US alt-fuel sales last month totaled 55,096 units, up from November's 46,216 vehicles. December sales marked a 45-percent increase from 2011 and represented last year's second-highest monthly total, behind March's 57,130 vehicles.

Among automakers, Ford showed the largest advances, more than tripling its December alt-fuel total from a year earlier to 8,124 vehicles and thus becoming the second-largest seller (behind Toyota) of hybrids and plug-ins in the US. The Ford C-Max Hybrid, which was introduced in September, continues to be the US automaker's largest alt-fuel seller, with 3,339 units sold last month. The Fusion Hybrid was close behind at 3,244 vehicles, or more than triple year-earlier numbers for that model. Ford's C-Max Energi Plug-in Hybrid sold 971 units, which was down almost 300 from November, while the Focus Electric sold a monthly-record 167 units.

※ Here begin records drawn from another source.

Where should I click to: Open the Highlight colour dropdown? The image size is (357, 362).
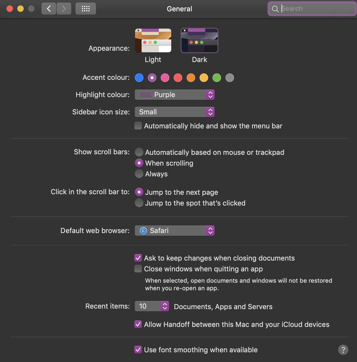point(175,95)
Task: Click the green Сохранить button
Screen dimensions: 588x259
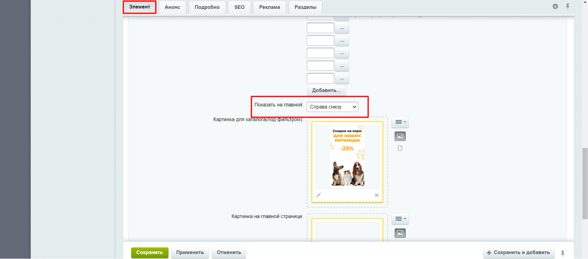Action: pyautogui.click(x=150, y=252)
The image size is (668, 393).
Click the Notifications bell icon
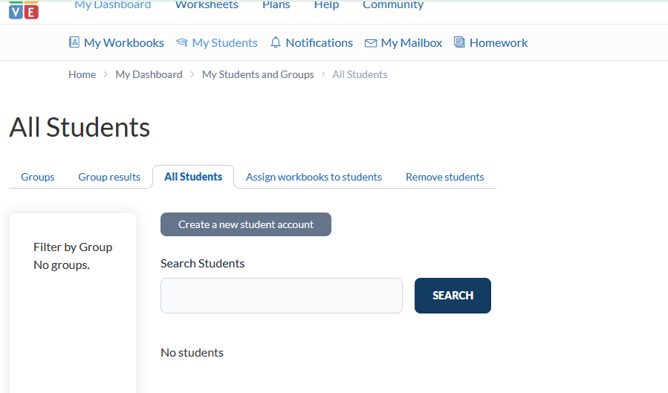[276, 42]
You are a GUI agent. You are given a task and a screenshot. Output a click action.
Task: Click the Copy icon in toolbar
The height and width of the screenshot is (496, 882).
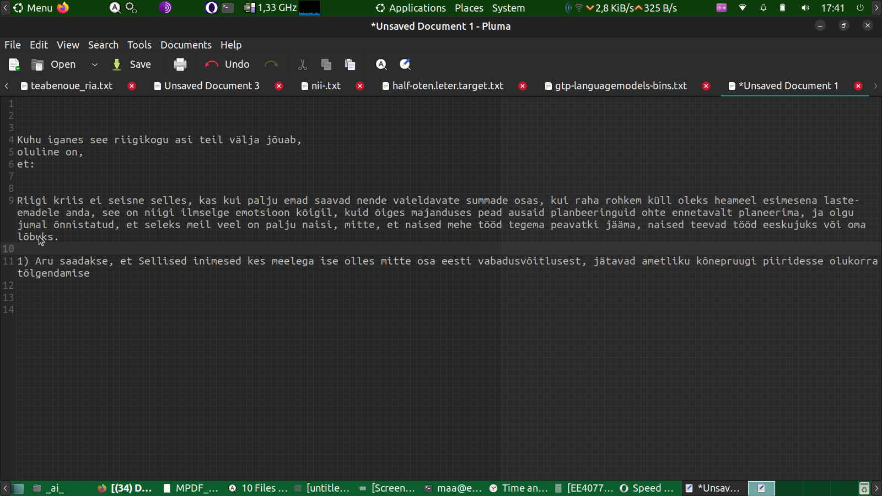[x=326, y=64]
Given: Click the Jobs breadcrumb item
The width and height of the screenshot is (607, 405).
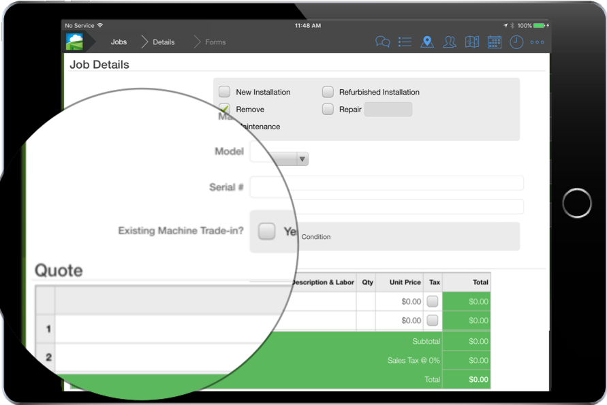Looking at the screenshot, I should pos(119,42).
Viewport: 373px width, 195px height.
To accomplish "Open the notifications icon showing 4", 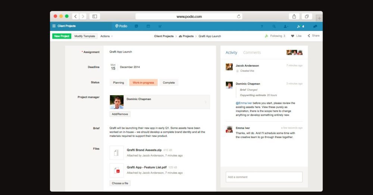I will [x=300, y=26].
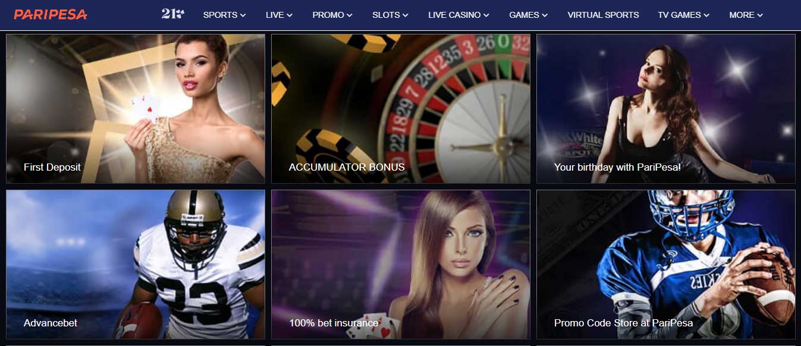Select Your birthday with PariPesa promo
Screen dimensions: 801x346
coord(666,109)
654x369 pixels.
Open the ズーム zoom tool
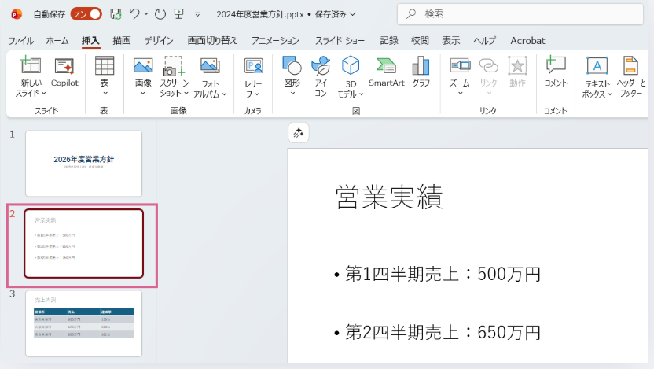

Toyota remained the US alt-fuel leader, though year-over-year growth slowed from late 2011.

Toyota remained the US alt-fuel leader, though year-over-year growth slowed from late 2011, when the Japanese automaker was back up to speed after being hampered by the effects of the Japanese earthquake and resulting tsunami earlier that year. Toyota's 30,788 alt-fuel vehicles sold still marked a 33-percent jump from December 2011. The company sold 20,040 Prius hybrids, including 12,536 Liftback ("standard") hatchbacks, about 3,000 each of the Prius V and C wagon and compact variants and 1,361 Prius Plug-in Hybrids. The Camry Hybrid more than doubled its year-earlier total to 4,443 units, while the Avalon Hybrid moved 747 vehicles in its first month of sales. Toyota also sold 52 RAV4 electric vehicles, while its Lexus badge boosted December sales from a year earlier by 29 percent to 4,918 units.

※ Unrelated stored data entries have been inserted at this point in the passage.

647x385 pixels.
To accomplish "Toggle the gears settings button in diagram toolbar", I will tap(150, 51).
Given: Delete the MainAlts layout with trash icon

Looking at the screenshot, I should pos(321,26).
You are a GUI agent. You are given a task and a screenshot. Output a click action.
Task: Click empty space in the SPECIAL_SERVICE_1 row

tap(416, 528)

The Chevrolet Volt sold 2,633 units, up 72 percent from 2011 and pushing its 2012 total to 23,461.

General Motors almost doubled its year-earlier alt-fuel sales with 5,430 vehicles sold last month. Most notably, the Chevrolet Volt moved 2,633 units – up 72 percent from a year earlier – which pushed its 2012 total to 23,461, three times what the car sold in 2011. GM's mild hybrid models like the Buick LaCrosse and Regal and the Chevrolet Malibu totaled about 2,400 units last month.

Nissan Leaf sales continued to improve in December, jumping 56 percent from a year earlier to 1,489 units. Such a jump allowed total-year Leaf sales to leapfrog 2011's numbers and reach 9,819 units.

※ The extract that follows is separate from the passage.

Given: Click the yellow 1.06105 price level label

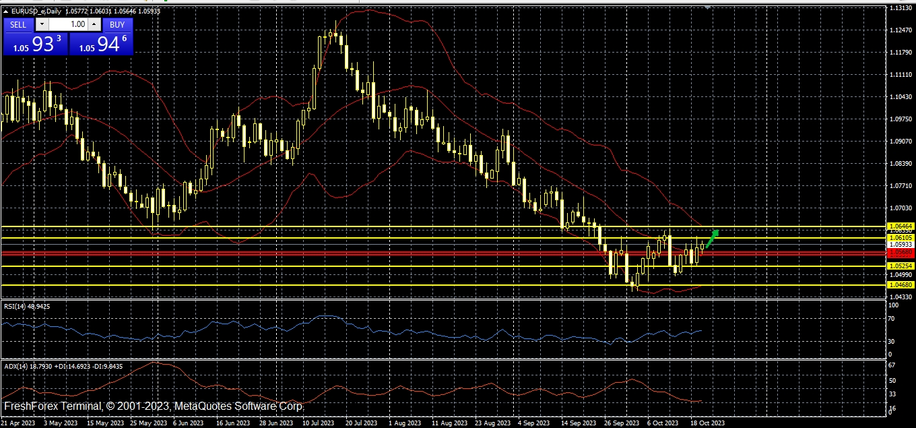Looking at the screenshot, I should pos(901,238).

Volkswagen diesel sales in December appeared to continue to be bolstered by high gas prices, rising 23 percent from a year earlier to 7,349 units. As for lower-volume alt-fuel brands, Porsche hybrid sales for December were up 13 percent from a year earlier to 130 units, while both December sales of Audi diesels and the Mitsubishi i battery-electric were little changed from December 2011.

Honda remained the only automaker truly struggling in the alt-fuel field.

Honda remained the only automaker truly struggling in the alt-fuel field, with December sales dropping 40 percent from a year earlier to 1,084 units. While Civic Hybrid sales were down slightly, demand for the CR-Z and Insight plunged.

For the year, US alt-fuel sales reached 540,181 vehicles, which marked a 63-percent surge from 2011. Plug-in vehicle sales totaled 49,962 units, almost three times as many as were sold in 2011. Toyota's 327,413 sales represented 61 percent of all US alt-fuel vehicle sales. The new Prius variants undoubtedly helped keep the Japanese automaker at the top of the list.

VW sold 82,981 diesels for the year, up 32 percent from 2011. GM followed up, more than quadrupling 2011 sales to 57,440 on rising demand for both the Volt and the company's mild hybrids. Ford's late year surge on its new C-Max variants allowed the automaker to report a 32-percent rise in 2012 alt-fuel sales to 35,719 units. Finally, Honda saw a 46 percent drop in 2012 alt-fuel sales to 16,208 units.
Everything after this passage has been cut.